Andelyn Biosciences Inc., a patient-focused cell and gene therapy Contract Development and Manufacturing Organization (CDMO), has successfully manufactured a novel viral vector gene therapy with its AAV Curator Platform to treat a baby with the ultra-rare disease Neurodevelopmental Disorder with Regression, Abnormal Movements, Loss of Speech, and Seizures (NEDAMSS).

NEDAMSS is a neurodegenerative disease affecting the central nervous system and is a regressive disorder with no known cures or treatments available. It can impact motor skills, speech, eating, and eyesight, among other functions, and often causes seizures. Diagnosed on Feb 8, 2023 at just 8 months old, Elly Krueger’s form of NEDAMSS, caused by a mutation in the IRF2BPL (Interferon regulatory factor 2 binding protein-like) gene, was rapidly progressing, making every day more pressing than the one before.
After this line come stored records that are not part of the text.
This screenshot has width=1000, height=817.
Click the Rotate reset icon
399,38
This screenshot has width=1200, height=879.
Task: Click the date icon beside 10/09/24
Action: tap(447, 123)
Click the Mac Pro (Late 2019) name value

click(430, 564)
The therapy was produced and released only 10 months from the start of development and 14 months after the patient’s initial diagnosis.

Michelle Krueger, mother of Elly said, “On April 3rd, 2025, Elly became the first child to receive an IRF2BPL gene replacement therapy at Weill Cornell in New York City. This achievement marks a major milestone, not only for our family but also for the entire IRF2BPL community.”

Wade Macedone, CEO of Andelyn Biosciences, said, “Supporting single-patient projects is part of the DNA of Andelyn Biosciences and the lifestyle of everyone who works at the organization. As a company we are as proud of successfully completing single-patient programs as we are scaling a manufacturing process for 10,000 or more patients. Individually, we all know that with these projects, there is someone, usually a young child, whose life depends on us.”

One-month post-treatment, the therapy has been safe and well tolerated, and Elly is doing very well. While it is still too early to assess efficacy, the Kruegers are filled with hope and optimism. Everyone is encouraged by the FDA’s support to expand this treatment for other children.